Long-term prophylactic administration of octreotide reduces the rise in serum amylase after endoscopic procedures on Vater's papilla.

作者信息

Testoni P A, Lella F, Bagnolo F, Caporuscio S, Cattani L, Colombo E, Buizza M

机构信息

Institute of Internal Medicine, University of Milan, Italy.

出版信息

Pancreas. 1996 Jul;13(1):61-5. doi: 10.1097/00006676-199607000-00008.

Abstract

The pancreas commonly reacts to endoscopic papillosphincterotomy (EST) with a rise in serum amylase, and acute pancreatitis may also develop. The long-acting somatostatin analogue octreotide has recently been proposed for prevention of colangiopancreatography (ERCP)/EST-induced pancreatic reaction. Therefore, we tested the prophylactic effects of a subcutaneous 3-day administration of octreotide to 60 consecutive patients undergoing ERCP and EST. They were randomly allocated to receive either 200 micrograms octreotide t.i.d. for 3 days (30 cases) or placebo (control group, 30 cases) before the procedure. On the day of the examination, serum amylase levels were determined at baseline and 2, 4, 8, and 24 h thereafter. In the patients as a whole, the increases were statistically significant at 4 h (p < 0.01) and 8 h (p < 0.01). Epigastric pain occurred in 2 patients in the octreotide group and in 13 control subjects (p < 0.001). Even in some patients who had had previous episodes of relapsing pancreatitis, the rise in serum amylase was significantly lower in the octreotide group than in the control group at 4 h (p < 0.01), 8 h (p = 0.05), and 24 h (p = 0.05). Our data suggest that 3 days of prophylactic treatment with octreotide is effective for reducing the rise in serum amylase after EST/ERCP and could be proposed for patients with relapsing pancreatitis and other risk conditions before the Vater's papilla manipulation.

摘要

胰腺通常会对内镜下乳头括约肌切开术(EST)产生反应,表现为血清淀粉酶升高,甚至可能发展为急性胰腺炎。
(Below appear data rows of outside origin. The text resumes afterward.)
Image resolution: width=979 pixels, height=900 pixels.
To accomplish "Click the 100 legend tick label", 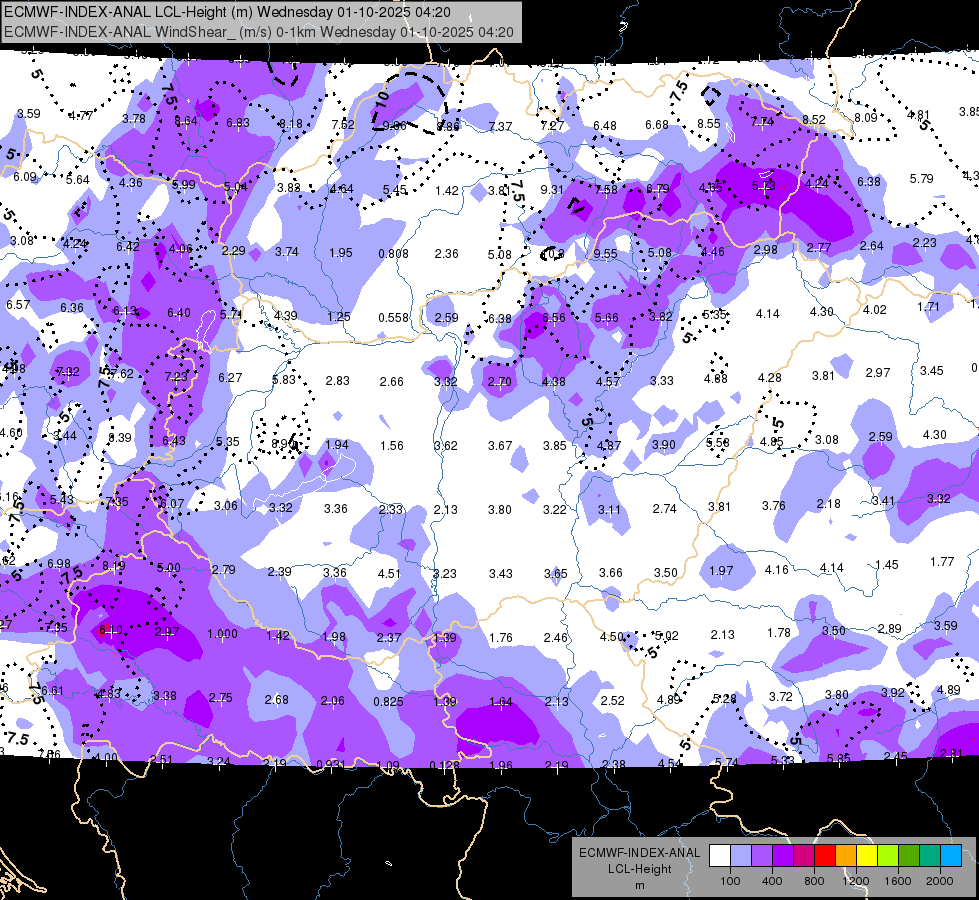I will 730,881.
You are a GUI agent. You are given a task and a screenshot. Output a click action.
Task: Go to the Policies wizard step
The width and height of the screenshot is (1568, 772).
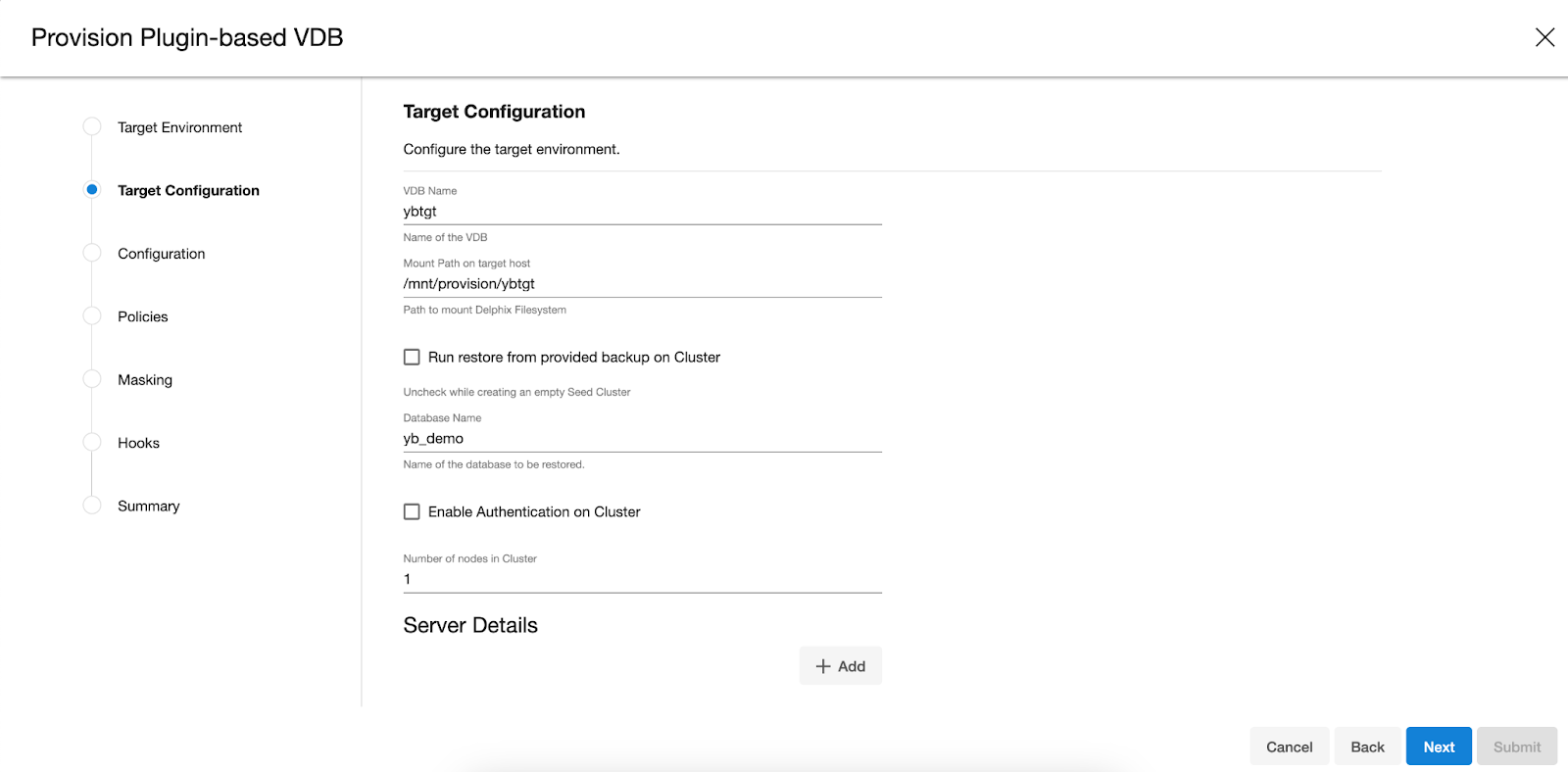click(143, 316)
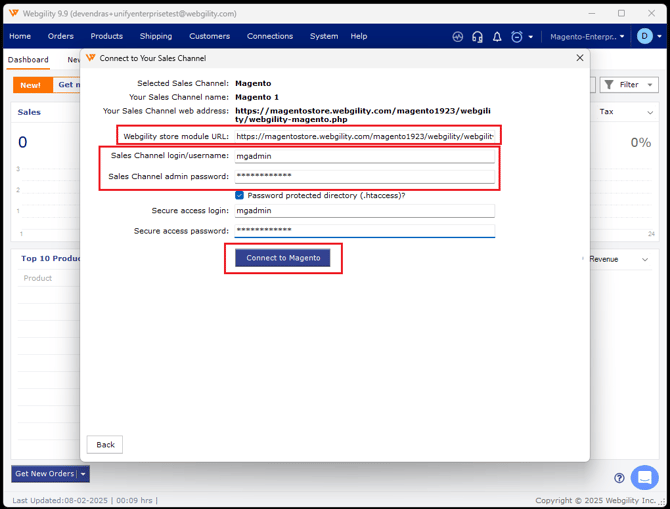Viewport: 670px width, 509px height.
Task: Open the chat bubble widget
Action: point(645,477)
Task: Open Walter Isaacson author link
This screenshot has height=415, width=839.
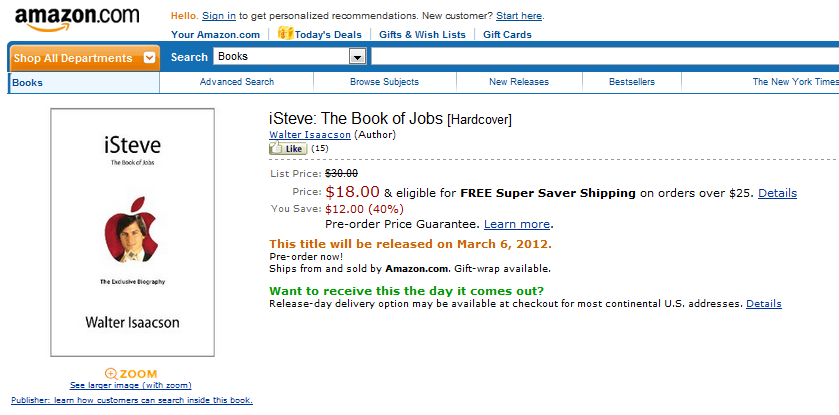Action: [310, 135]
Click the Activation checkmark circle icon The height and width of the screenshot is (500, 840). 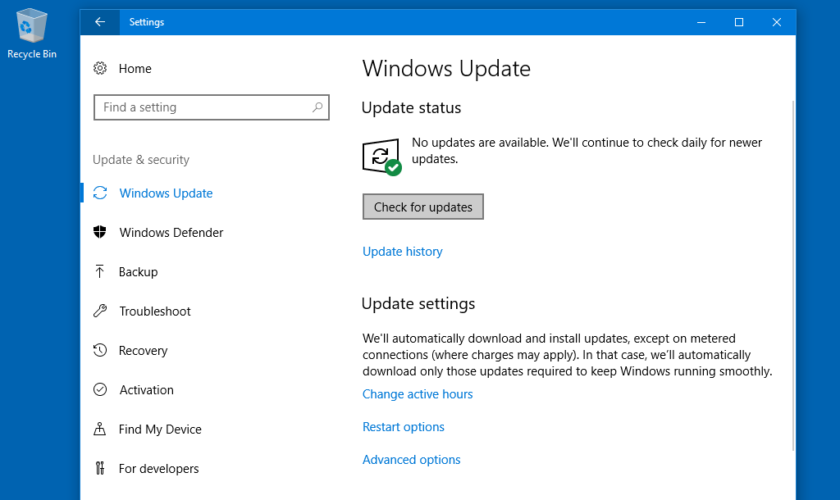pyautogui.click(x=100, y=390)
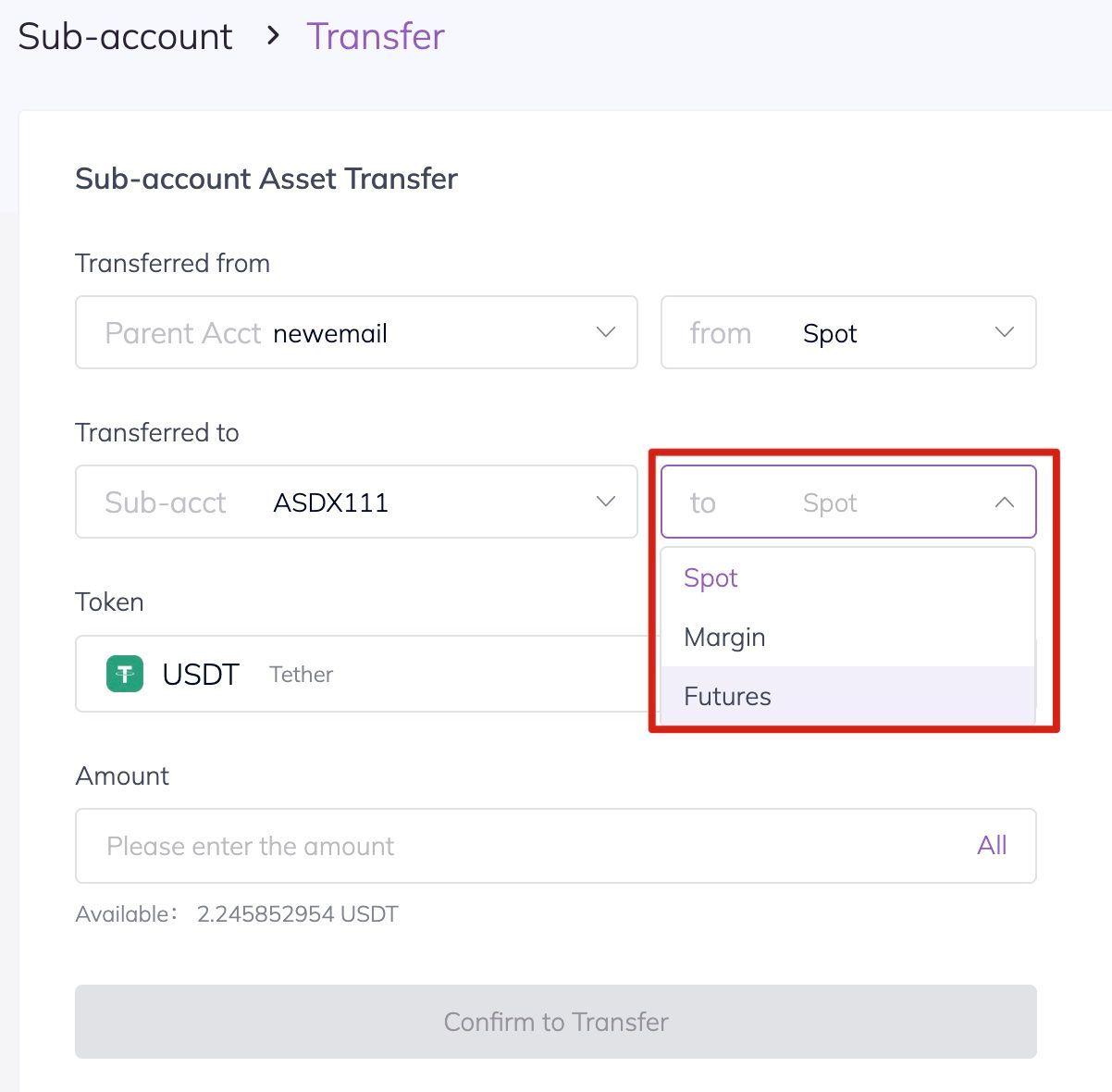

长效生长抑素类似物奥曲肽最近被提议用于预防胰胆管造影术(ERCP)/EST引起的胰腺反应。因此,我们对连续60例接受ERCP和EST的患者进行了皮下注射奥曲肽3天的预防性效果测试。他们被随机分配在手术前接受3天每日3次、每次200微克的奥曲肽治疗(30例)或安慰剂治疗(对照组,30例)。在检查当天,于基线及之后2、4、8和24小时测定血清淀粉酶水平。总体而言,患者血清淀粉酶水平在4小时(p<0.01)和8小时(p<0.01)时升高具有统计学意义。奥曲肽组有2例患者出现上腹部疼痛,对照组有13例(p<0.001)。即使在一些既往有复发性胰腺炎发作史的患者中,奥曲肽组血清淀粉酶在4小时(p<0.01)、8小时(p=0.05)和24小时(p=0.05)时的升高也显著低于对照组。我们的数据表明,奥曲肽3天预防性治疗对于降低EST/ERCP术后血清淀粉酶升高有效,对于复发性胰腺炎患者以及在进行十二指肠乳头操作前存在其他风险情况的患者可以考虑使用。